> **Problem description**: Count the lines in the items below that contain the string "icon" with matching case. Reply with the number only.
>> Start Record excerpts
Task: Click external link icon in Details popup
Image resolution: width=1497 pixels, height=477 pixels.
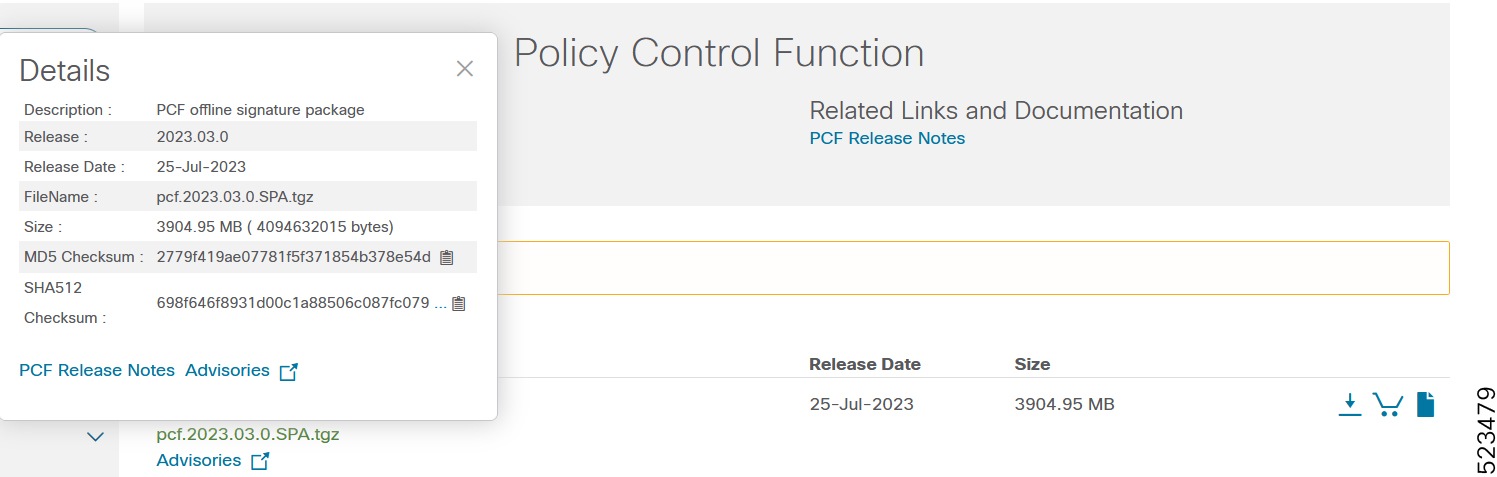Action: pyautogui.click(x=289, y=371)
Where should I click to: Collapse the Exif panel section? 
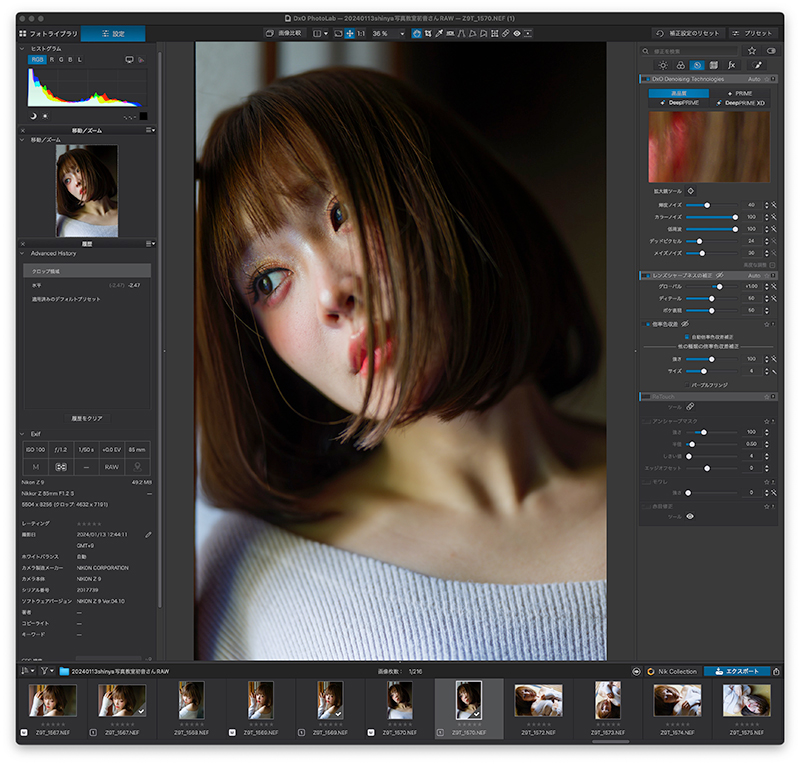(x=23, y=434)
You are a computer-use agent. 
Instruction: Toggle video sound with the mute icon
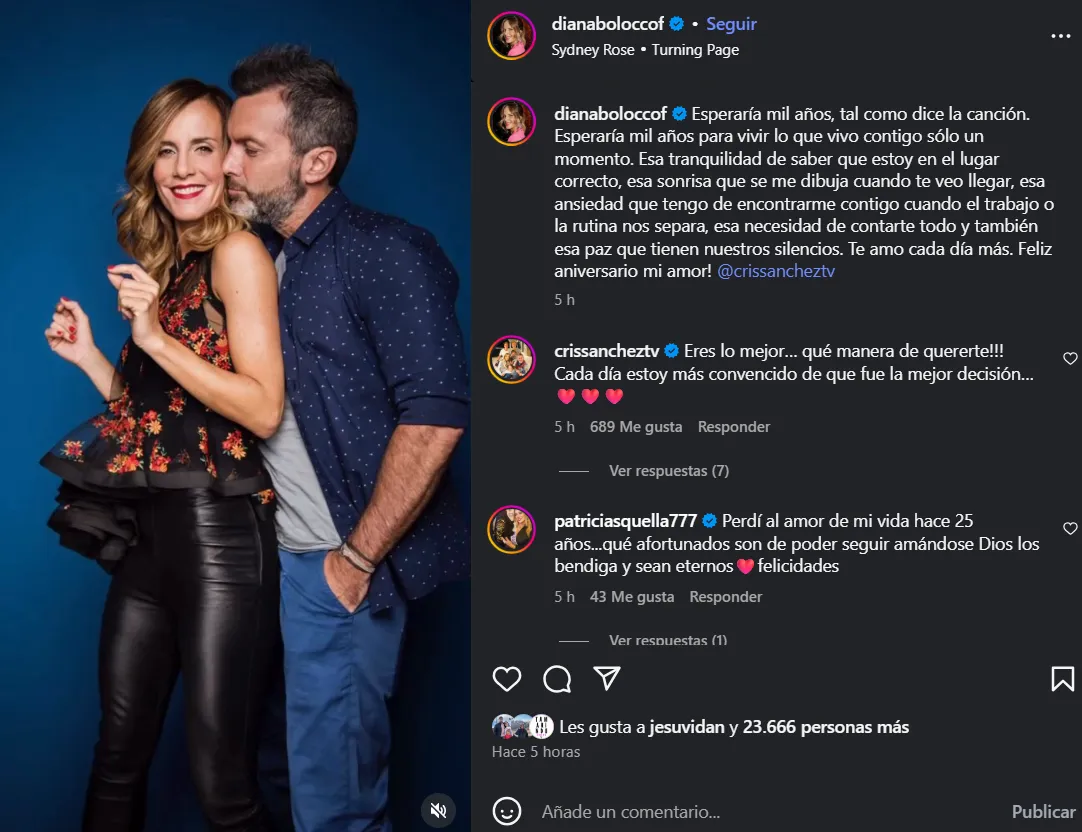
>> End Record excerpts
> **Expected answer**: 2